__YOUR GOAL__
Images are not part of the copy; write out the rest of the data exactly as given.

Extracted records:
########################################

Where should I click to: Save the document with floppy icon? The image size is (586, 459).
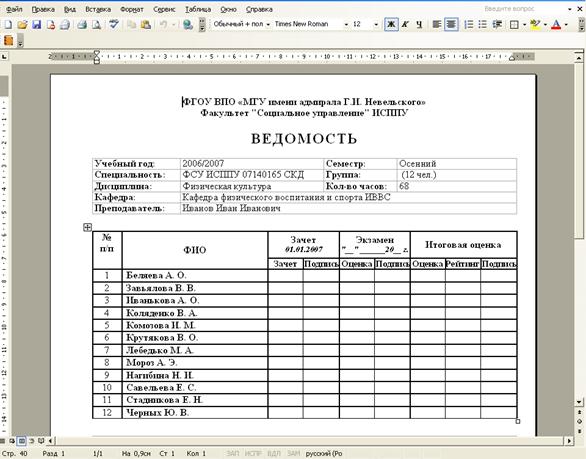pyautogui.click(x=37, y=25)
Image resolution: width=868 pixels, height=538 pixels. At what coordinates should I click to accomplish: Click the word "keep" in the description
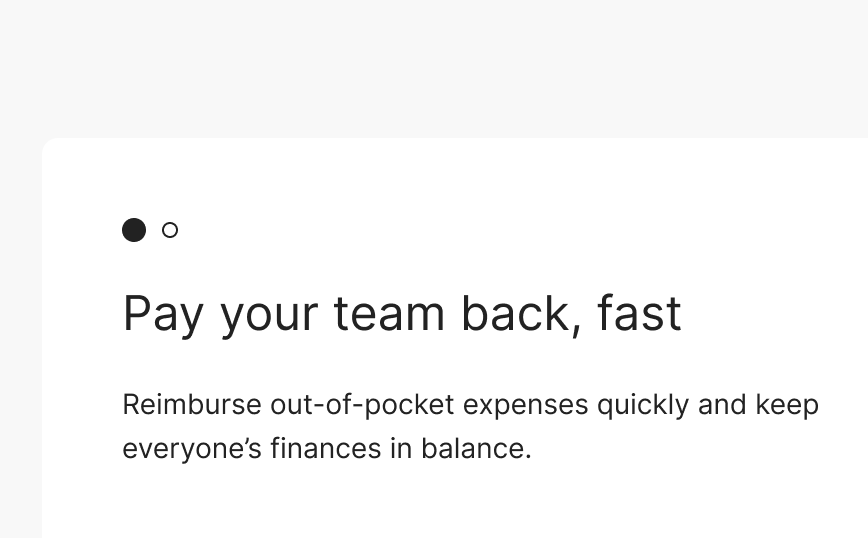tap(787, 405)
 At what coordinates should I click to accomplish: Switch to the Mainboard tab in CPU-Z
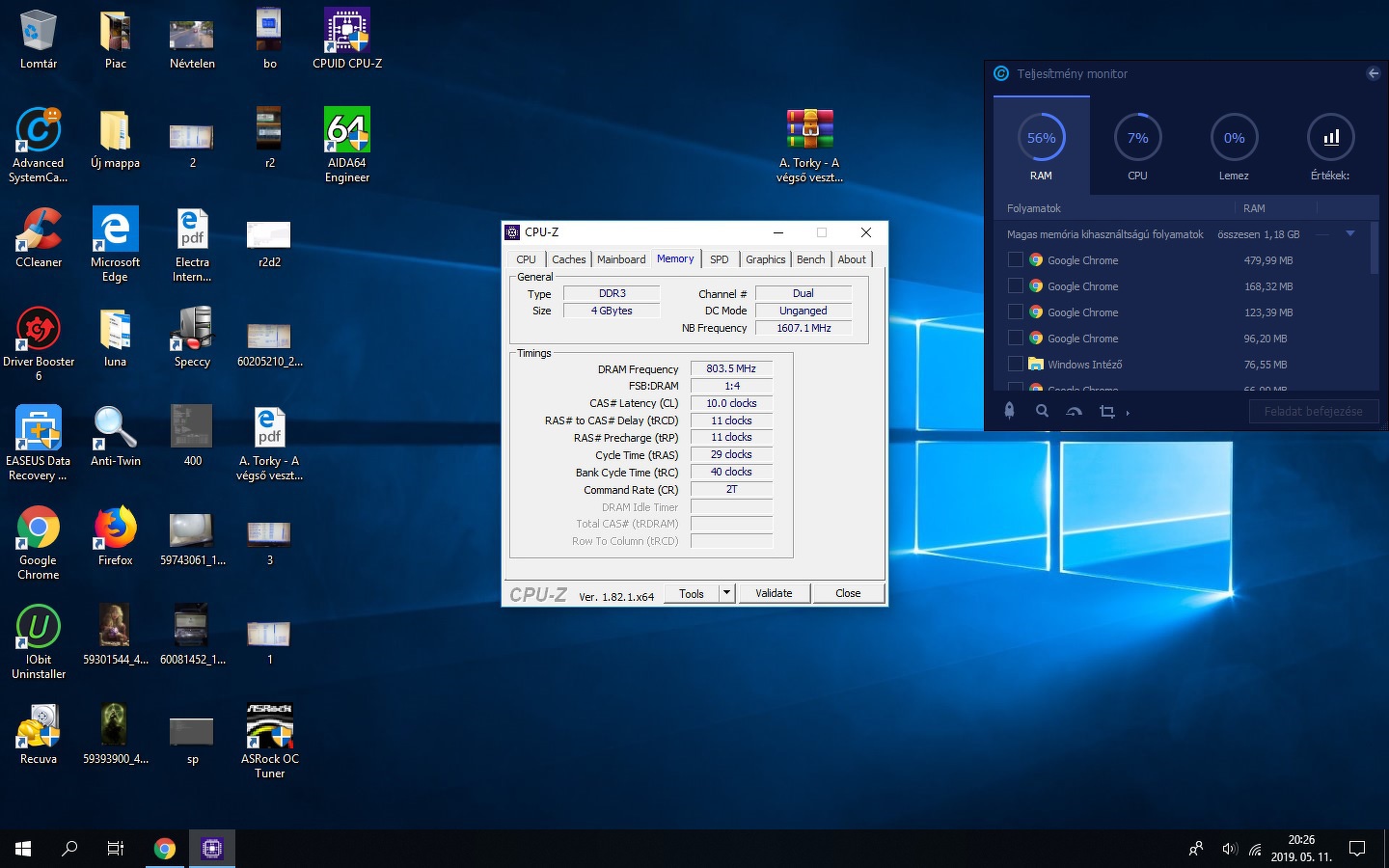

########################################

__FINAL ANSWER__
Where should I click to: Save the document with floppy icon? The image size is (586, 459).
pyautogui.click(x=37, y=25)
Image resolution: width=868 pixels, height=538 pixels. At what coordinates should I click to accomplish: Click the word "keep" in the description
tap(787, 405)
 At what coordinates should I click to accomplish: Switch to the Mainboard tab in CPU-Z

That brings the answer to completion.